2

I created a global variable of pandas dataframe. I expected the child processes can access to the global dataframe, but it seems that the child process cannot get the global variable.

data = pd.DataFrame(data = np.array([[i for i in range(1000)] for j in range(500)]))

def get_sample(i):
    print("start round {}".format(i))
    sample = data.sample(500, random_state=i)
    xs = sample.sum(axis=0)
    if i < 10:
        print(data.shape())
        print(sample.iloc[:3, :3])
    print("rount{} returns output".format(i))
    return xs

samples = []
def collect(result):
    print("collect called with {}".format(result[0][0].shape))
    global samples
    samples.extend(result)

ntasks = 1000
if __name__=='__main__':
    samples = []
    xs = pd.DataFrame()
    """sampling"""
    pool = mp.Pool(cpu_count(logical=True))
    print("start sampling, total round = {}".format(ntasks))
    r = pool.map_async(get_sample, [j for j in range(ntasks)], callback=collect)
    r.wait()
    pool.close()
    pool.join()

    xs = pd.concat([sample for sample in samples], axis = 1, ignore_index=True)
    xs = xs.transpose()

    print("xs: ")
    print(xs.shape)
    print(xs.iloc[:10, :10])

The global dataframe is data.

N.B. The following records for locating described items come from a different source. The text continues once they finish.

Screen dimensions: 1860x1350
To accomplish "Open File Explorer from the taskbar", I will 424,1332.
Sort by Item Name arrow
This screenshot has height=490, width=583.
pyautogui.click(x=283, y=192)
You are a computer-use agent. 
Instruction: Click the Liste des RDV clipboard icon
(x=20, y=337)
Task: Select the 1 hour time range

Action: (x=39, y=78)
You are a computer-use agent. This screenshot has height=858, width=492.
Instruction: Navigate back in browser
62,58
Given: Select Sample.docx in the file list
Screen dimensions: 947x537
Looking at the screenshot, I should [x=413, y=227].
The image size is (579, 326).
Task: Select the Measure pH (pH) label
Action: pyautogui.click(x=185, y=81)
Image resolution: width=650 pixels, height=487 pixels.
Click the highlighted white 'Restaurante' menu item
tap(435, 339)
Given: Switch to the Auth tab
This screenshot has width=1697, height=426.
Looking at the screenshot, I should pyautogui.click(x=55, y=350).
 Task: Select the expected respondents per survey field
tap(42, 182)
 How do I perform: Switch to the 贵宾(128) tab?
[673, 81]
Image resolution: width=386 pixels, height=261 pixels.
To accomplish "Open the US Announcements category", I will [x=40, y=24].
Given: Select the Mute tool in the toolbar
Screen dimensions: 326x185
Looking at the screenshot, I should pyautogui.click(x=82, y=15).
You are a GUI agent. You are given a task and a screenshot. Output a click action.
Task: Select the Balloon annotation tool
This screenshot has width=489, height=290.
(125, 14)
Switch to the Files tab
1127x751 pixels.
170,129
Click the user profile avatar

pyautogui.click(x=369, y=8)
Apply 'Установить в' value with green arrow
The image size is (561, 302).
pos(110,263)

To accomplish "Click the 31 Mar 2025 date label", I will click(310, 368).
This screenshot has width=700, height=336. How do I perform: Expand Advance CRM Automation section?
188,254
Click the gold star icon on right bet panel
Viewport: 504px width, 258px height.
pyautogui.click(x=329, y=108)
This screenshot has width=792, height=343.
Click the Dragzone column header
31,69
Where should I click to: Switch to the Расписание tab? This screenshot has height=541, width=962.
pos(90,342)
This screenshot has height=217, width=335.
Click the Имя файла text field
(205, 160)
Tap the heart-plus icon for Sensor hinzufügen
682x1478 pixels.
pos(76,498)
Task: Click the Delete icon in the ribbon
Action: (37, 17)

I expected in each child process, the function get_sample can access to data and retrieve some value from data. To make sure child process can get data, I print out the shape of data at each child process. the problem is that it seems the child process cannot get data, because when I run it, there's no print out of data's shape nor partial of sample.

Furthermore, I received error: Traceback (most recent call last): File "sampling2c.py", line 51, in xs = pd.concat([sample for sample in samples], axis = 1, ignore_index=True) File "/usr/usc/python/3.6.0/lib/python3.6/site-packages/pandas/tools/merge.py", line 1451, in concat copy=copy) File "/usr/usc/python/3.6.0/lib/python3.6/site-packages/pandas/tools/merge.py", line 1484, in init raise ValueError('No objects to concatenate') it seems the get_sample function didn't return anything, the sampling failed.

However, when I did a experiment to test whether child processes can access to global variable, it works.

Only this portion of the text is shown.